What you eat has proven effects on risks of cancer

When I first heard the phrase “you are what you eat” I confess I didn’t quite get the significance of the ­message. Over the years more and more research has shown how your diet affects your health, and now, your likelihood of getting cancer.

It’s complicated and Timothy J Key and colleagues from Oxford University have tried to untangle the arguments.

Since the 1960s, studies have shown strong correlations between many types of cancer and diet. For example, countries with high intakes of meat had high rates of colorectal cancer.

Furthermore, experiments in animals showed that cancer rates could be altered by manipulating diet, with compelling evidence that lowering calorie intake causes a general fall in cancer development.

Early studies indicated that higher intakes of fruit and vegetables were associated with a lower risk of several types of cancer. Vegetarians eat no meat or fish and usually eat more fruit and vegetables than non-vegetarians unsurprisingly, the risk of all cancers appears to be lower in ­vegetarians and vegans.

But risks for individual cancers aren’t clear. As for high-dose vitamins and mineral supplements they’ve failed to reduce cancer risk in well-nourished populations and might even raise it, so don’t take them to prevent cancer. The World Cancer Research Fund has taken a look at the cancer risk of foods and nutrients and experts have identified some risks.

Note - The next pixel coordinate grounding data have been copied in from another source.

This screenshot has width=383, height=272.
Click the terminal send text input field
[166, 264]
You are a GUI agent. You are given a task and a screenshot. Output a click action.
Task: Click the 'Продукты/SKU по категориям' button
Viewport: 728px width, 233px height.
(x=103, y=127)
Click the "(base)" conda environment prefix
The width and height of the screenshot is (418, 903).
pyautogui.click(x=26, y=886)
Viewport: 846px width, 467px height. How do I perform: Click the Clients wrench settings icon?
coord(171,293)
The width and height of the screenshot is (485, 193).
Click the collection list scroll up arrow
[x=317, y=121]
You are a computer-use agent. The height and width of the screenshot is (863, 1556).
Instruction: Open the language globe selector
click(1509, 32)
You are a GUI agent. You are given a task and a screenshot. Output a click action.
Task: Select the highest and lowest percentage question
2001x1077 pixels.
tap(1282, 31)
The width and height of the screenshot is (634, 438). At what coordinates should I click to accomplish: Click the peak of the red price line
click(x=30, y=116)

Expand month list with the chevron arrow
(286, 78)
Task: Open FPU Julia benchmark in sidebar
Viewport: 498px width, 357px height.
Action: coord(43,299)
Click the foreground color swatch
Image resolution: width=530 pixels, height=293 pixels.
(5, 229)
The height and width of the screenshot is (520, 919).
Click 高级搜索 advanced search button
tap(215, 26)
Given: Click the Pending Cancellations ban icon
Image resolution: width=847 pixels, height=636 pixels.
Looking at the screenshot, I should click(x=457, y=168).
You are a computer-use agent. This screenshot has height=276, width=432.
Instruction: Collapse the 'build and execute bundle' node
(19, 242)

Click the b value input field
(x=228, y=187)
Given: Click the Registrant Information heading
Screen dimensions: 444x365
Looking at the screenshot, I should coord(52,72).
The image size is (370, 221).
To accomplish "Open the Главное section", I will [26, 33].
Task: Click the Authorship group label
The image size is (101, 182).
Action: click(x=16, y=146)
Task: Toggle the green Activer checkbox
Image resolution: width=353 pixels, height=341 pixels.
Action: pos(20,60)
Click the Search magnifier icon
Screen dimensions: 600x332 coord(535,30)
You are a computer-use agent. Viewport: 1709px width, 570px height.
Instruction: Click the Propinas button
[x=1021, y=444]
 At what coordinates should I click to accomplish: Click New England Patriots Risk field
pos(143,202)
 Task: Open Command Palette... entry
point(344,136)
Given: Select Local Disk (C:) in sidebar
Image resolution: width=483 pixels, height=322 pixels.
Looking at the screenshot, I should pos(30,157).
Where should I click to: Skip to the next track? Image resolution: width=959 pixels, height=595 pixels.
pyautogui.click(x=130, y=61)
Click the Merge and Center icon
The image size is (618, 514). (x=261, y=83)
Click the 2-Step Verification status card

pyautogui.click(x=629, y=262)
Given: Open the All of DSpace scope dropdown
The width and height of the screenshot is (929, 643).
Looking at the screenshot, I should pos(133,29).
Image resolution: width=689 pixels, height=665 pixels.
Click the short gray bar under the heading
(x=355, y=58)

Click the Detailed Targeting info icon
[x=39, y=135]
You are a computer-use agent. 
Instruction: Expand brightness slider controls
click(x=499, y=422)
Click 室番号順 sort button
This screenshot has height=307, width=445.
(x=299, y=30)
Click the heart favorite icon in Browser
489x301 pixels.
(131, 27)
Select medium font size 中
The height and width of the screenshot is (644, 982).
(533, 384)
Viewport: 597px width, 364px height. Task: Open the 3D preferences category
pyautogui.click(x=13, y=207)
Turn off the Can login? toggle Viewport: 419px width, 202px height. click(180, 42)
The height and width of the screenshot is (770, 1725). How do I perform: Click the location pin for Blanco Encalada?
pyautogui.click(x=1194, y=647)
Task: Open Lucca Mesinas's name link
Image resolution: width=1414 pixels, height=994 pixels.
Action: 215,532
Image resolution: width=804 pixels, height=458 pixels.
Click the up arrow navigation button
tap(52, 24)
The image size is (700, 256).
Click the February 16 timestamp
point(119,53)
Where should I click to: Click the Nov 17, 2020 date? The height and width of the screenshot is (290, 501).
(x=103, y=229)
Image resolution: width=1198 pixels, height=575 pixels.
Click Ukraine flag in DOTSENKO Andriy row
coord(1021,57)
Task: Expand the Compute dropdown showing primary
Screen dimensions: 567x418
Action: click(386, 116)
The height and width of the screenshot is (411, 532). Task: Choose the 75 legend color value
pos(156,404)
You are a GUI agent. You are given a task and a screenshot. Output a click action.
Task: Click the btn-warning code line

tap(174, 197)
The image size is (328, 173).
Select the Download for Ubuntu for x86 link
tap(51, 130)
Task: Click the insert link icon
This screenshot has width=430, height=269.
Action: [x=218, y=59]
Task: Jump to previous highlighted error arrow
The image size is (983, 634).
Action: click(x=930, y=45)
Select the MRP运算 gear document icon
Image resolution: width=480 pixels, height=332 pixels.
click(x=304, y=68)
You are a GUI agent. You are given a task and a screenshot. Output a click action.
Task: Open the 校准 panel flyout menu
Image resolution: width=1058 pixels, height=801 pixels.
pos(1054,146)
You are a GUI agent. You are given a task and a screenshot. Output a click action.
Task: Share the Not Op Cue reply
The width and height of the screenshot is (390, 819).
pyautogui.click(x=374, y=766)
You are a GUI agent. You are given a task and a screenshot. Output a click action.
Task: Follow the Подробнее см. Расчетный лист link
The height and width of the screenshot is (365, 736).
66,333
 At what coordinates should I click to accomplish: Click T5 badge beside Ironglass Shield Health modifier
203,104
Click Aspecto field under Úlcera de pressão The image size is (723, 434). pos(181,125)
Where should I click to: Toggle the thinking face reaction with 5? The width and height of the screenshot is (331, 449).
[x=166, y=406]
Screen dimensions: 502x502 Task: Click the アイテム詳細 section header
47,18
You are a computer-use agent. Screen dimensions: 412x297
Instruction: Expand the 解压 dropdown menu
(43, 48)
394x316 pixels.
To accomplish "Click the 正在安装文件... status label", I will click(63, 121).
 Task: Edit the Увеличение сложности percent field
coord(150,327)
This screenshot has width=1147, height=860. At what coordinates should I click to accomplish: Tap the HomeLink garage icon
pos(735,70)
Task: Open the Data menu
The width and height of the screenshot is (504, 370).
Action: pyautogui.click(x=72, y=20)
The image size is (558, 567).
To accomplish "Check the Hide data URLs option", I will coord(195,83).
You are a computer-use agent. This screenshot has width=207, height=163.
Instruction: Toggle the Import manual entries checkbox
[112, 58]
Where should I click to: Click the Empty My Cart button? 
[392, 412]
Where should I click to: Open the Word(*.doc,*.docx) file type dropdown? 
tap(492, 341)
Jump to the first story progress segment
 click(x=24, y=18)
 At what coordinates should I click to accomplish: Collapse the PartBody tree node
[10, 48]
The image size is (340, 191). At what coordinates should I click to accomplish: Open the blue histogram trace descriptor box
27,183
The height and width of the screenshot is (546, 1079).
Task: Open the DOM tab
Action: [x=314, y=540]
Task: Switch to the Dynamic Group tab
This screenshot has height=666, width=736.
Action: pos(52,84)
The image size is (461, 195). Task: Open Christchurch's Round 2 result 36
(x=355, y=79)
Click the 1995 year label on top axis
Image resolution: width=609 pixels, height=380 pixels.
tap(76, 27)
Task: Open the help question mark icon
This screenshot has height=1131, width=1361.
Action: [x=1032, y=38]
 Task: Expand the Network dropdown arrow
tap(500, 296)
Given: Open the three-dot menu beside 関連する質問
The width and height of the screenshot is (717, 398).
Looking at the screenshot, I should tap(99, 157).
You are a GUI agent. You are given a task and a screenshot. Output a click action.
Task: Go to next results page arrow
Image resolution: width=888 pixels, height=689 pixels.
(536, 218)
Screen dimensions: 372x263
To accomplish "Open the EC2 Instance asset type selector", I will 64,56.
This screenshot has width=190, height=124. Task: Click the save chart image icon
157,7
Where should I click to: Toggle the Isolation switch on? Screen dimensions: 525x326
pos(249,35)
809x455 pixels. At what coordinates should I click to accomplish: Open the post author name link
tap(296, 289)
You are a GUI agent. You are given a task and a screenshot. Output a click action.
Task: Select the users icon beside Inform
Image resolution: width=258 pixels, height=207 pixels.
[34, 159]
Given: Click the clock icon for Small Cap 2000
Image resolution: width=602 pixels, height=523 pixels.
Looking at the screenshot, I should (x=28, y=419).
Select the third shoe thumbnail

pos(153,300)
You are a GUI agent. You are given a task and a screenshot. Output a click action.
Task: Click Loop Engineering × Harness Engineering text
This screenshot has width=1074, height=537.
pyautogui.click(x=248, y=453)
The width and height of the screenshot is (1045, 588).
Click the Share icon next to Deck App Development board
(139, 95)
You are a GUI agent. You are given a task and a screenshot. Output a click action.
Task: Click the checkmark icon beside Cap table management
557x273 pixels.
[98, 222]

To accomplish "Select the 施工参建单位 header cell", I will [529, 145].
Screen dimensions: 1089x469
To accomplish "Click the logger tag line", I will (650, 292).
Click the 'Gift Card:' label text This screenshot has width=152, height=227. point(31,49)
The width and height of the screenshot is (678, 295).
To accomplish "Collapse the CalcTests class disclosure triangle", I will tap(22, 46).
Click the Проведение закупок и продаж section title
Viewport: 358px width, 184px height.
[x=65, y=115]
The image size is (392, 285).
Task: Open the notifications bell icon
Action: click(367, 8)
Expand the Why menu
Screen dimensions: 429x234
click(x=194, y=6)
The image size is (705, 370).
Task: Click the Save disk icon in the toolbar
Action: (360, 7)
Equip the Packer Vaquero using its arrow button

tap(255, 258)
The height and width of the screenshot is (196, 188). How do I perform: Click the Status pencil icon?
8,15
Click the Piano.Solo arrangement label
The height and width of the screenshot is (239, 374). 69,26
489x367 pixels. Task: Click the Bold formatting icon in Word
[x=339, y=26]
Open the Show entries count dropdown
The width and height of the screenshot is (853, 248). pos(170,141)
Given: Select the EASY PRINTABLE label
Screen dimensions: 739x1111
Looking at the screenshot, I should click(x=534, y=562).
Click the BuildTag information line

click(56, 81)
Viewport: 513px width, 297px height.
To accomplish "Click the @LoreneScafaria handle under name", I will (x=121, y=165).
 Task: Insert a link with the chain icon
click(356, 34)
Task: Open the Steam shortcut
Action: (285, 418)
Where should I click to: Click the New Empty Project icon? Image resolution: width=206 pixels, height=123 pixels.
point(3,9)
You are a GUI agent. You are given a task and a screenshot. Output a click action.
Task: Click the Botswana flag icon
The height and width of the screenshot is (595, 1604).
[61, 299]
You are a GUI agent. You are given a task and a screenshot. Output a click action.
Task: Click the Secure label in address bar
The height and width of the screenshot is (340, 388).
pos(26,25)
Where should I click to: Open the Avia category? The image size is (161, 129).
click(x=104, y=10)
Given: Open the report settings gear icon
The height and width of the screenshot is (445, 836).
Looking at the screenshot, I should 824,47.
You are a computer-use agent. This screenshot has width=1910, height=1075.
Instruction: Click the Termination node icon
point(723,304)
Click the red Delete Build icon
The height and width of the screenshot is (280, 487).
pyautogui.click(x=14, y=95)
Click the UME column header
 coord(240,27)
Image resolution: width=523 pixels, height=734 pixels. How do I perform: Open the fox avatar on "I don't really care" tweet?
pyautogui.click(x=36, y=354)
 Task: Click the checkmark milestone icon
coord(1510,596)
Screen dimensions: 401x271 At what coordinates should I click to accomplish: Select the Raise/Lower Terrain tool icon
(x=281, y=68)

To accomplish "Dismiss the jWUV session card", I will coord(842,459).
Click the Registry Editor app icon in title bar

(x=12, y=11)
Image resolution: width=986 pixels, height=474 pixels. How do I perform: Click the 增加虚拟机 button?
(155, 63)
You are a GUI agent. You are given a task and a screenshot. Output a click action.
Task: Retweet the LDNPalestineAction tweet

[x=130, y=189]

They concluded that obesity and alcohol cause cancer in several organs. Risks from being overweight increase for every five-point rise of body mass index, e.g. a BMI of 25 v a BMI of 30, from 5% for colorectal cancer to 50% for cancer of the endometrium.

For alcohol, risk increases for each 10g ­(one unit) rise in daily consumption and varies from 4% for liver cancer to 25% for cancer of the oesophagus.

The World Cancer Research Fund judged processed meat to be a powerful risk factor for colorectal cancer with a 16% increase for each 50g eaten per day.

Obesity increases the risk of cancers of the mouth and throat and of ­aggressive prostate cancer, as well as breast, bowel, pancreas, stomach, ovary, thyroid, and meningioma (a type of brain tumour). Alcohol increases the risk of stomach cancer.

Very hot drinks are implicated in cancer of the oesophagus, and foods preserved with salt may increase the risk of stomach cancer. Experts also concluded the risk of endometrial cancer is increased by a high-calorie diet. But coffee could protect against liver and endometrial cancer.

Put simply, what we eat does affect our health.